> [Supplied text]:

* Start *

Your "inner teacher" has certainly been in high gear for quite a while now!

Makes sense that you'd be cautious in all this...the soul as a wild animal is wise that way. Yet the soul's wild-animal-toughness keeps moving you forward and able to take appropriate risks and all that. And the soul's wild-animal-togetherness-with-those-you-can-trust [flocks] calls you.

Well, anyway, that's what came to mind for me. Thank you again for this post. It's just breathtaking.

Littlemankitty said...

ooh, nice catch with the Parker Palmer, katherine!

Linda, is this something you're trying to get "right" for a reason? It makes good sense to me ---but it seems like the process is probably more important than the product--unless you had some other goal for the product??

Littlemankitty said...

Oh, bother...that was me---PPB

Linda said...

Katherine- You hit something important. The Palmer quote next to the explanation T. shared helps bring the whole protection/safety aspect into clearer focus. That's great. And I love Palmer's distinction between community and circle of trust. That's very helpful. Thanks!

PPB- No, I don't think I'm trying to get it "right," but there is a sense of urgency (that may not be the right word, but it's what I'm sticking with) in gaining more understanding that hasn't really been explained here. I'll do that tomorrow when I'm not so tired.

jo(e) said...

One summer we had a red-wing blackbird at camp that sort of adopted us. He would sit on the mast of my father's sailboat and squawk at us. When we took the boat out, we'd come back to the dock and find him waiting for us.

I've never seen red-wings as birds that are loners, but rather birds who were independent enough to choose what they wanted instead of always going with a flock.

I really love these meditative posts about the red-wing. Just wonderful.

Marie said...

These are just beautiful posts. And there is more there, on your blog, but I want to comment on this one before I read the rest. Michel de Montaigne invented the essay genre. He said, when he was writing, that he was trying to work something out, that his "essais" were, indeed "tries", which is what the word means in French. Yours seems to be just that, a trying out, a trying on, of a new identity. I stand, as always, in awe of your growth and your ability to express it.

* End *

From the comment thread above, reproduce verbatim the passage that begins with the words containing "PPB- No, I don't" and ends with "not so tired.".

> [Recorded information]:
* Start *

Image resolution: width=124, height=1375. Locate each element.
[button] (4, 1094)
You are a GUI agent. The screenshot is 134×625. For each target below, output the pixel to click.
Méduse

* End *

> [Exercise solution]:
PPB- No, I don't think I'm trying to get it "right," but there is a sense of urgency (that may not be the right word, but it's what I'm sticking with) in gaining more understanding that hasn't really been explained here. I'll do that tomorrow when I'm not so tired.